WARTABANJAR.COM, JAKARTA – Direktur Jaringan Gusdurian Alissa Wahid menilai penambahan jumlah petugas haji, khususnya petugas perempuan, merupakan kebutuhan yang nyata dan mendesak demi meningkatkan kualitas pelayanan jamaah haji Indonesia.
Alissa mengatakan peningkatan jumlah petugas haji perempuan hingga 30 persen merupakan langkah yang sangat positif, mengingat kebutuhan jamaah perempuan memiliki karakteristik yang berbeda dibanding jamaah laki-laki.
“Untuk jamaah perempuan, peningkatan jumlah petugas perempuan hingga 30 persen merupakan langkah yang sangat positif. Pada tahun 2022 ketika saya menjadi bagian dari tim monitoring dan evaluasi, jumlah pembimbing ibadah dan petugas haji perempuan masih sangat terbatas,” ucap Alissa saat memberikan materi dalam Diklat Petugas Haji di Asrama Haji Pondok Gede, Jakarta, Selasa (20/1).

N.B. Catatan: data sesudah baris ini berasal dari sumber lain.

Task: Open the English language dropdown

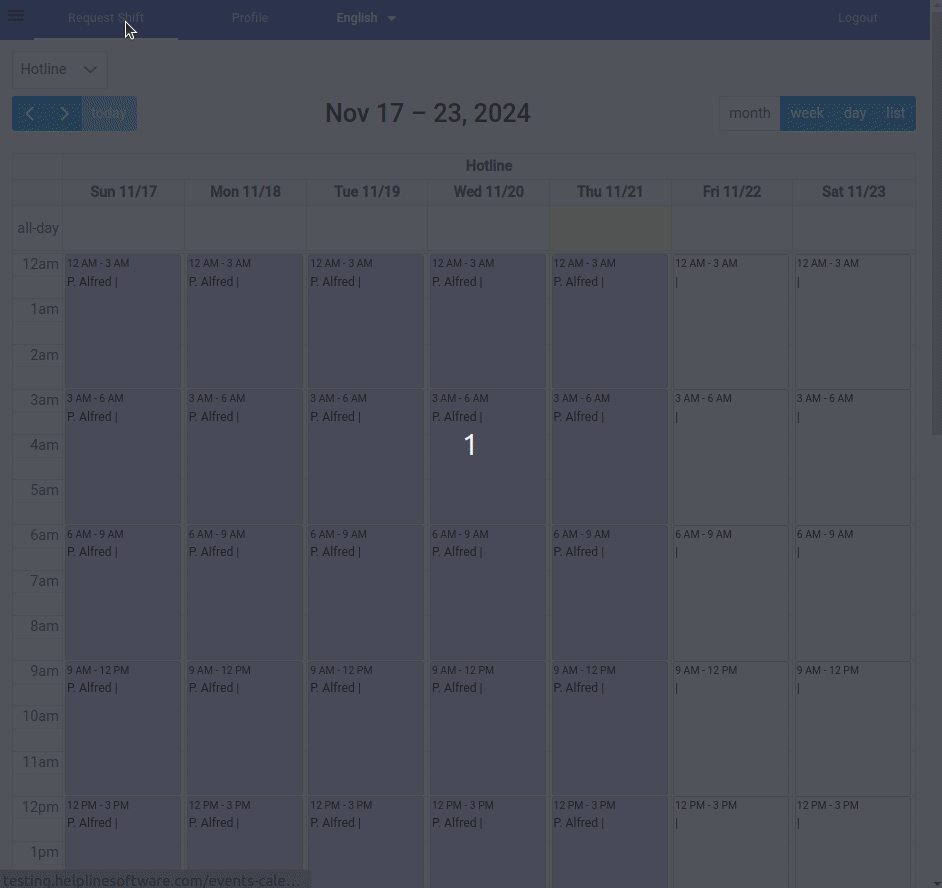Action: (x=366, y=18)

Menurutnya, keterbatasan petugas perempuan berdampak langsung pada pelayanan di lapangan, termasuk dalam pemenuhan fasilitas dasar seperti kamar mandi.
Saat ia menjadi petugas haji kerap melakukan improvisasi dengan memanfaatkan sebagian kamar mandi laki-laki untuk jamaah perempuan pada jam-jam tertentu.
“Hal ini terpaksa dilakukan karena jumlah kamar mandi yang sama, sementara waktu dan kebutuhan jamaah perempuan di kamar mandi lebih panjang. Kebijakan-kebijakan improvisasi seperti ini seharusnya direspons secara sistematis, bukan sekadar solusi darurat di lapangan,” katanya.
Selain isu perempuan, Alissa juga menyoroti tantangan besar dalam pelayanan jamaah haji lansia. Ia menegaskan negara memiliki tanggung jawab moral untuk memastikan pelayanan haji yang aman dan nyaman bagi jamaah lansia.